Join tables that contain no relationship

I have the following database:

enter image description here


  1. Table Messages:


    • Responsible for storing messages sent do different email addresses.


  2. Table Emails:


    • Only responsible for storing email addresses (primary key = Email)
      (toEmail has a relationship with table emails) (Sotres Foo@gmail.com, Foo2@gmail.com etc...)


  3. Table Contacts:


    • Used to store user's contacts. (stores mark, John, Tom, etc...)


  4. Table ContactEmails


    • Need this table because a contact may have multiple email addresses. (Stores the ids found in table Emails)
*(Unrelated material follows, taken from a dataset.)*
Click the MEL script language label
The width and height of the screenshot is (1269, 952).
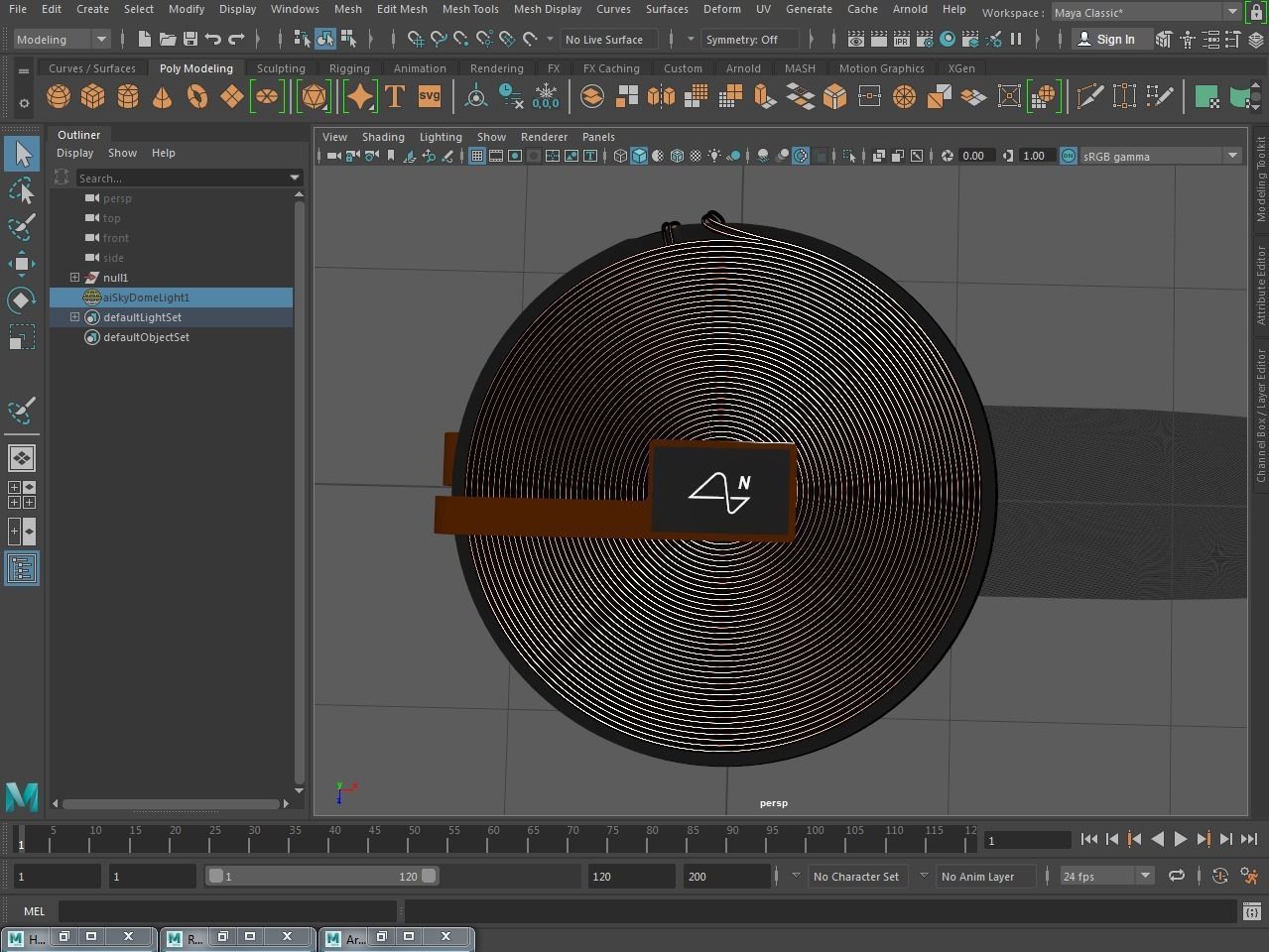coord(35,911)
Anyways here is the question:
I want to create a query that will select all the messages that are sent during specific dates. I want to include the contact name in the query if it exists. I have crated the following query but it is to slow:

Func<string, Contact> tryGetContact = (email)=>{
var contactEmail = db.ContactEmails.FirstOrDefault(x=>x.IdEmail==email);
if(contactEmail==null)
return null;
return contactEmail.Contact; // navigational property created by entity framework.
};

var query = from msg in db.Messages
join email in db.Emails on msg.ToEmail equals email.Email
where msg.Date < "some date" && msg.Date > "some other date"
select new
{
MessageSubject = msg.Subject,
ToEmail = email.Email,
Contact = tryGetContact(email.Email) // this slows down the query!
};


In order to make my query execute faster do I need to store all the contacts in a dictionary and separate this query into 2 queries?
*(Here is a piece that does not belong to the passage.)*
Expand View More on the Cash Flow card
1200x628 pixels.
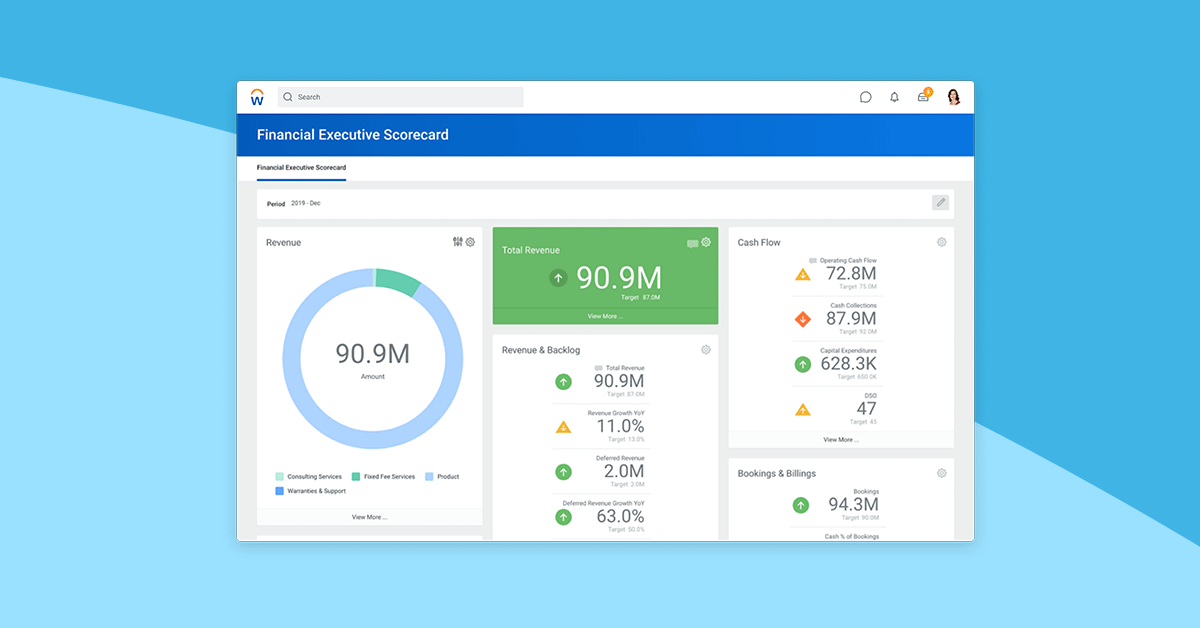841,439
Storing all the contacts in a dictionary will make things much more efficient. But retriving all the contacts from the database where I do not need most of them makes me feel I am wasting resources.

Answer

It would be easier to determine what is slowing down the query if we could see the actual SQL generated by your Linq query. However, I guess that it might have something to do with your tryGetContact Func that is not sharing the same context as the main part of the query.
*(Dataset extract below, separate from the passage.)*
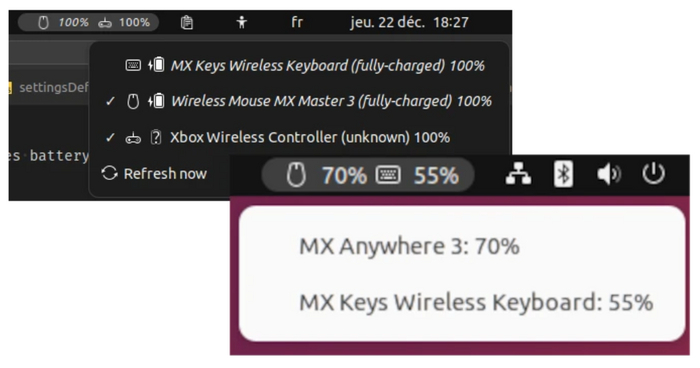Open the fr keyboard layout dropdown
The height and width of the screenshot is (368, 700).
297,22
So if I am right, every time you call tryGetContact(email.Email) a new complete query will be executed because of this line:

var contactEmail = db.ContactEmails.FirstOrDefault(x=>x.IdEmail==email);

In that case the db.ContactEmails is not part of the join in the SQL query so it is reexecuted each time.

So what I would do is to add another join to include the ContactEmails on the Linq (and subsequent SQL) query. This should looks like that:

var query = from msg in db.Messages
            join email in db.Emails on msg.ToEmail equals email.Email
            join contactEmail in db.ContactEmails on contactEmail.IdEmail equals email.Email
            where msg.Date < "some date" && msg.Date > "some other date" 
            select new
            {
                MessageSubject = msg.Subject,
                ToEmail = email.Email,
                Contact = (contactEmail==null) ? contactEmail.Contact : null,
            };

If this doesn't work you might want to execute the db.ContactEmails only once for all your tryGetContact calls and store the result in a Collection (or HashSet for better performance).